--- Study text Enclosed Below ---

RE: The definition of card-number datatype

John,
Your observation that the luhn function cannot check length and the
Schema validity length limits are also under-constrained further
supports my position that the primary value of the card type is not the
machine-readable constraints, but that as a well-known type user agents
are encouraged to provide custom UI (much as they do for boolean), and
allow the user to enter hyphens or spaces as desired, but still fashion
the resulting lexical space value properly.
Leigh.

________________________________

From: public-forms-request@w3.org [mailto:public-forms-request@w3.org]
On Behalf Of John Boyer
Sent: Thursday, November 22, 2007 5:54 PM
To: Forms WG (new)
Subject: The definition of card-number datatype



I was doing a pubrules and link check on the XForms 1.1 spec and noticed
that we inadvertently failed to remove the bibliography citation of ISO
7812 in the section 5 description of the card-number datatype, despite
having deleted the normative bibliography reference to ISO 7812. 

By way of reminder, the working group agreed to restate the definition
of the card-number datatype and is-card-number() function without
referencing ISO 7812 because you have to pay for that spec. 

So I had to remove the citation in section 5 and simply state the
limitation of 12 to 19 digits that is specified by the schema
definition.  No problem so far. 

However, while looking into the issue, I noticed that the only normative
reference we now make regarding the definitions of card-number and
is-card-number() is the "Luhn Patent", which is now in the public
domain. 

If you search for "Luhn Patent" with Google, you are immediately
provided with a wikipedia entry describing the algorithm. 

However, the example used illustrates the Luhn calculation for a nine
digit number.  It turns out that Canadian social insurance number are 9
digits and are validated by the Luhn algorithm. 

It was OK to restrict ourselves to 12 to 19 digits when the definition
was based on ISO 7812, but now that it is not and given that the
Canadian SIN card number is a legitimate "card number" of length 9, it
seems clear that the min length restriction should be relaxed.

--- End of Enclosed Study text ---

Problem to work on.
Continue the email about the card-number datatype from the point where it ends. The rows that come next are separate material and not part of the email.

--- Given information Enclosed Below ---

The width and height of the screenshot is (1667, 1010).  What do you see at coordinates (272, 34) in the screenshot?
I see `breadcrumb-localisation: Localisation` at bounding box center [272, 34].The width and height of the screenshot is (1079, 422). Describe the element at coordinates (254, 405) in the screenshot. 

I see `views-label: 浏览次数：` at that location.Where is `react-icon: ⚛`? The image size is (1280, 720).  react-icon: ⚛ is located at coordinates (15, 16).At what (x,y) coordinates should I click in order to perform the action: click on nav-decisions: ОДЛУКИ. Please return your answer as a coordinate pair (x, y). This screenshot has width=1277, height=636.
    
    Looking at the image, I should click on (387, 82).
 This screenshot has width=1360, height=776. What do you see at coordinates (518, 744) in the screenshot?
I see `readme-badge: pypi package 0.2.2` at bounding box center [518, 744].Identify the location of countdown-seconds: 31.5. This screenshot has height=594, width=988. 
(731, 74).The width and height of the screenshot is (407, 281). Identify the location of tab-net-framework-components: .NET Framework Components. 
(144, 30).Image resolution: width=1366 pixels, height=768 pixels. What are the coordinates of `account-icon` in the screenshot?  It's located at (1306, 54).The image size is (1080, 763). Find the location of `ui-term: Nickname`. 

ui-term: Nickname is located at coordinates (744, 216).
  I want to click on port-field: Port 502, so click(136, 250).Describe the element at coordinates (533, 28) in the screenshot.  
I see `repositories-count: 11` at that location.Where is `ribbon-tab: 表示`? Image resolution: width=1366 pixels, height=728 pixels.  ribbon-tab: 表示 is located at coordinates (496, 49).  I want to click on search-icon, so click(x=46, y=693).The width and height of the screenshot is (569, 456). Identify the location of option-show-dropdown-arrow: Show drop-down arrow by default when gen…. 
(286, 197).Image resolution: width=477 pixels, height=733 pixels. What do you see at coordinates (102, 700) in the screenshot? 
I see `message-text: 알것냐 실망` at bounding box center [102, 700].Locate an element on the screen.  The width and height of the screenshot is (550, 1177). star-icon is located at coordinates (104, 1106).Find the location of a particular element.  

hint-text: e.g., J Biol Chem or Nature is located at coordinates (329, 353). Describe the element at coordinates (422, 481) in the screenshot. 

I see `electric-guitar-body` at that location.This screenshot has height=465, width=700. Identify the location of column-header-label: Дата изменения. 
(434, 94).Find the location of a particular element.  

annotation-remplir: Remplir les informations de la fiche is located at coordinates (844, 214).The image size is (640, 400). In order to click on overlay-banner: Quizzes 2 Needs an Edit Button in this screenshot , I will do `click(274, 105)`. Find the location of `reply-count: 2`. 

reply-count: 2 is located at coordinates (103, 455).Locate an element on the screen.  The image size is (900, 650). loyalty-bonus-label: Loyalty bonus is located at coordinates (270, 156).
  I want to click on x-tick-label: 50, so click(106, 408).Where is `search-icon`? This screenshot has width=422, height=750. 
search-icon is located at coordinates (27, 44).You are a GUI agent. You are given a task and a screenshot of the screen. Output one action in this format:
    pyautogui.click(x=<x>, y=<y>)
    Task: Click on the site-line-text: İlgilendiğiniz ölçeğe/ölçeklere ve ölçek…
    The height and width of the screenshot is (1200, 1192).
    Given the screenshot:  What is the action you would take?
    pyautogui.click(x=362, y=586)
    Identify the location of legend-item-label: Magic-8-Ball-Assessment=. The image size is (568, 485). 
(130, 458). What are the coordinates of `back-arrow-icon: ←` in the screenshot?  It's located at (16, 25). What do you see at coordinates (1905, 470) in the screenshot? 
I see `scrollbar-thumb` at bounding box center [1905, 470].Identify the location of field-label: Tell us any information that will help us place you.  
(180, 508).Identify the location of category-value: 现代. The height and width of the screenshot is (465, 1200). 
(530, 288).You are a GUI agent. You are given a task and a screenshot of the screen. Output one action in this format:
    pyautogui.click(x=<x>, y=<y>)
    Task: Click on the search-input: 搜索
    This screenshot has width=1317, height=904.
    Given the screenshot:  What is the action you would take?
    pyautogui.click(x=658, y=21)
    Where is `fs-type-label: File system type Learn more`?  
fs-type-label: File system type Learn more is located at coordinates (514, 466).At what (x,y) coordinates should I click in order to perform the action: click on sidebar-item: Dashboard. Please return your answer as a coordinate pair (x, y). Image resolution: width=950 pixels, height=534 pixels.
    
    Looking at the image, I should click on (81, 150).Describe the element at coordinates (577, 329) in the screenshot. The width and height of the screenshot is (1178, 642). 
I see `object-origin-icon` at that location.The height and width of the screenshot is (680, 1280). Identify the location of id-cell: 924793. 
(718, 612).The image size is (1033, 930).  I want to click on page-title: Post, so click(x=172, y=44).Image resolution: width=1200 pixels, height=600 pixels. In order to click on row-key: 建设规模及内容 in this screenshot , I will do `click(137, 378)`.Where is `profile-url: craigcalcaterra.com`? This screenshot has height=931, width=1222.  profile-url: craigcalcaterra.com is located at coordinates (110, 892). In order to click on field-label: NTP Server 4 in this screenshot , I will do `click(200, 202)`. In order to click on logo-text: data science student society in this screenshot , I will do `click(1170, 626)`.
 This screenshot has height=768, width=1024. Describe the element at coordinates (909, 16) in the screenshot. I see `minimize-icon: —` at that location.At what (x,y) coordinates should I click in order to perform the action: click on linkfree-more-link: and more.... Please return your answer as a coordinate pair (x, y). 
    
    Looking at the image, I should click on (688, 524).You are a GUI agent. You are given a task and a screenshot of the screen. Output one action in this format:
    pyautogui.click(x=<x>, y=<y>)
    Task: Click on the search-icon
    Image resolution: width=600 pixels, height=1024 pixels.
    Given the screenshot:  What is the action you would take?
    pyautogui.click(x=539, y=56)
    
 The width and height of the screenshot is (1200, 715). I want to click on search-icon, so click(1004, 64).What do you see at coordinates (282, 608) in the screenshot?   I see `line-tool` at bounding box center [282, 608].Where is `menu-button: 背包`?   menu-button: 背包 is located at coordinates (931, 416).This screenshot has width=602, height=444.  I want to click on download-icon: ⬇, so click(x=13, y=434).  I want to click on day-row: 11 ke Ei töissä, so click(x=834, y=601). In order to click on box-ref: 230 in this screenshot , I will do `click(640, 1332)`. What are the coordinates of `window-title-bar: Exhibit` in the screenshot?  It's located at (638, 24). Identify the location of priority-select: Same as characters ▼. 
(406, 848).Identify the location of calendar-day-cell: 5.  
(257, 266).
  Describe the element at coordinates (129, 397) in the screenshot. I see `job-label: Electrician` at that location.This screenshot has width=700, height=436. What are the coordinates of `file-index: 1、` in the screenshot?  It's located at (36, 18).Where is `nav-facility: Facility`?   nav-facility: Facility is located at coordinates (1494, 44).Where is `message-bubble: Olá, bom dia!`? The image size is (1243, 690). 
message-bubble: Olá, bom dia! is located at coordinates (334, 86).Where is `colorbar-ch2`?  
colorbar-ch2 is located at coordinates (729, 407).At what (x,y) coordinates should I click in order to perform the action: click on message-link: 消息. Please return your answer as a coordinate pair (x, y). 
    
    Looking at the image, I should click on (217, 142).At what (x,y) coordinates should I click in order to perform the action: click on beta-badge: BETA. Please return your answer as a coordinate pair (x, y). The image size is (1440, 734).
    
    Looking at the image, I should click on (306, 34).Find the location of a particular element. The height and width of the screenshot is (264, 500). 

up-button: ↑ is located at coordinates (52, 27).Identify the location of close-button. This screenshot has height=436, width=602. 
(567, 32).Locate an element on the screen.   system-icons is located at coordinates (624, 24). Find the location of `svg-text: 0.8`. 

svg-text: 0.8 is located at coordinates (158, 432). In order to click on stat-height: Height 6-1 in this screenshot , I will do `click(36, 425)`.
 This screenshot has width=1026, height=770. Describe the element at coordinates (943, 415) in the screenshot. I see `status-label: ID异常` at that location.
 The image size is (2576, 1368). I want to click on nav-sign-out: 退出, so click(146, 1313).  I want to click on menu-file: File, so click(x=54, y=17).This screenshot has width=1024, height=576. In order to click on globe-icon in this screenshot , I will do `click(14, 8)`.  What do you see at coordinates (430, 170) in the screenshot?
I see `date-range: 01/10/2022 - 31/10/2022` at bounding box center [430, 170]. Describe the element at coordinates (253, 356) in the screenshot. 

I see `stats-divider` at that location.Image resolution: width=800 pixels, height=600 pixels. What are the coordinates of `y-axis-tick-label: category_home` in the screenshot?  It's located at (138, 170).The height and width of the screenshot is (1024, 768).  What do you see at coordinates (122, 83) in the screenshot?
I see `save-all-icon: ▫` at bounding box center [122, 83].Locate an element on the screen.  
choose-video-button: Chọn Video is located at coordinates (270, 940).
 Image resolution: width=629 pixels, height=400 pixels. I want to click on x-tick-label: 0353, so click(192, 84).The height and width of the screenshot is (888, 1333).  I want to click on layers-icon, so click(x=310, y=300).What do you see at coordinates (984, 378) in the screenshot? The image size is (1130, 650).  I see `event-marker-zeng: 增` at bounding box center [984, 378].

--- End of Enclosed Given information ---

Response area.
Of interest, the Luhn patent describes and illustrates a non-digital
(mechanical) embodiment of the invention based on 7 digits, excluding
the check digit.  Moreover, I saw no explicit mention of a minimum
number of digits, only an implicit statement of minimum length based on
the claimed intent to detect digit transpositions that would otherwise
go undetected in numbers consisting of a "plurality of digits".   Hence
a minimum length restriction of 3 seems reasonable, and any larger
minimum seems unnecessarily restrictive. 

One might think at first that this change might be detrimental to the
desire to use the card-number datatype for validation of credit card
number entries.  However, the restriction to 12 to 19 digits is already
too loose.  If one has a 16 digit card number but enters only 15 or
perhaps 17 digits, then card-number reports validity, and the error must
be trapped with is-card-number() anyway.  The only valuable service
provided by the card-number datatype is the restriction to digits.  Any
length restriction, min or max, is not very useful, and as we are seeing
now, the restrictions are in fact detrimental. 

John M. Boyer, Ph.D.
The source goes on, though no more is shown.